← Quora archive  ·  2011 Sep 24, 2011 01:06 PM PDT

Question

For what other reasons or reasons does inflation happen besides printing money?

Answer

Governments don't really "print money" anymore, though in theory they could. They do complicated things with bonds that I'll let the monetary policy types explain in their answers. These complicated things fail in complicated ways, as Greece is right now.

If you expect the favorite demographic of our politicians -- "our children, and our children's children" -- to innovate faster than we are doing, you print more money (or issue new bonds). In other words, inflation is what you get when expectations rise faster than reality.

In practice, there are 6 major psychological reasons you might support borrowing against the future in a "rising expectations" way.

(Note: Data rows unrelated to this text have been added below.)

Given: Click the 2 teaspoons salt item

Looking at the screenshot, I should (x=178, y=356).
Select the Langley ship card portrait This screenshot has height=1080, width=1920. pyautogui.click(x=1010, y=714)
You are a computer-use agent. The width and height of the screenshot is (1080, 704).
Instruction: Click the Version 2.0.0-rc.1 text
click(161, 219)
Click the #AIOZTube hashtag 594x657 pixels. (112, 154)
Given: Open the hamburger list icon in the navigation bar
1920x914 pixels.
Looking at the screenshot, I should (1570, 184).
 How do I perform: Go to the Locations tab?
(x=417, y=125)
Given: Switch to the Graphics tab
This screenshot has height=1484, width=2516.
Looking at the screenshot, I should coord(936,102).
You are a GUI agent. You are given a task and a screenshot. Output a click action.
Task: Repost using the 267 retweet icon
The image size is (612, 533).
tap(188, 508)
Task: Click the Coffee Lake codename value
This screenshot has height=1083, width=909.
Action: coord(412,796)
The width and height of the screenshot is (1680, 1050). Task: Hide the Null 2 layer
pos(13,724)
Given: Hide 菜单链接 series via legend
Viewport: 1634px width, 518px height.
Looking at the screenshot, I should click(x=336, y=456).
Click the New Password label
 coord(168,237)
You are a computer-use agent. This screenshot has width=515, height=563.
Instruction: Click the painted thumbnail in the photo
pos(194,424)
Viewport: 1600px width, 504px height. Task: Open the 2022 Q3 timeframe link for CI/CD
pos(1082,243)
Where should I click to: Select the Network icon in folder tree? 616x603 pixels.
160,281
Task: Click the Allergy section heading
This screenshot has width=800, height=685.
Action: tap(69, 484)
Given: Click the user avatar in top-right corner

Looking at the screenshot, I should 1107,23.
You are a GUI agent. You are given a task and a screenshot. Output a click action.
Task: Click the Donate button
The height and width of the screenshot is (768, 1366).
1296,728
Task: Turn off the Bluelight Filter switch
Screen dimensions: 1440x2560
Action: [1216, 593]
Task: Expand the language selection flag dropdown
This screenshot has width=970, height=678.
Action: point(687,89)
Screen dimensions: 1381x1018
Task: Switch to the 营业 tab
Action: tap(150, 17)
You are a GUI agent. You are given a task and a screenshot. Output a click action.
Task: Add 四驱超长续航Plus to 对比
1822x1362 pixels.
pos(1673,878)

  1. Genuine, informed optimism: you believe the future will create more wealth at an accelerating rate, based on beliefs about technological possibilities.
  2. Uninformed optimism: you don't know how the numbers work, or have any fundamental reasons for having increasing expectations, but you have a general belief in "limitless human potential."
  3. Looking out for your kids: you are actually pessimistic about the future, but you support borrowing against it anyway because you are in a good position to make sure your children and grandchildren are protected and positioned to milk the impoverished future better than their peers. You are enriching yourself and your descendants by robbing others' descendants basically. If you like the sound of this, look into things like living trusts, estate taxes and such.
  4. Looking out for yourself: you don't have kids or you don't care about them (or anyone else's kids). You simply rob the future to pay for your present. This is kicking the tin can down the road. Or worse actually: like giving someone in the future cancer so you can buy an iPad today.
  5. You are dumb enough that you think you can manage finances based on needs rather than capabilities. So you borrow against the future simply because you think certain entitlements are inalienable "rights" that cannot be cut.
  6. You are not that dumb, but you cynically decide it's okay to rob the future to pay for entitlements you support on a preferential basis. This is a generalized version of reason 3 (you look out for your interest group's future -- often an ethnicity, religion or class-based group -- instead of your kids).

There is a fundamental and unprecedented condition in this discussion these days: the aging population and declining birth-rates worldwide. There may not be enough productive people in the future to rob.

If there are much fewer children or children's children on the horizon, unreasonable expectations get even more exaggerated, since the growth needed per capita to meet those expectations has to be higher. Either people start making more (and better educated) kids, or the Japanese have to develop those slave robots real quick. If neither happens, expect collapse basically.

I am not knowledgeable enough to fully connect the dots, but I don't think it is an accident that places like Greece and Italy are the closest to trouble: they have rapidly aging populations. They don't have the human or robotic raw material to grow themselves out of trouble.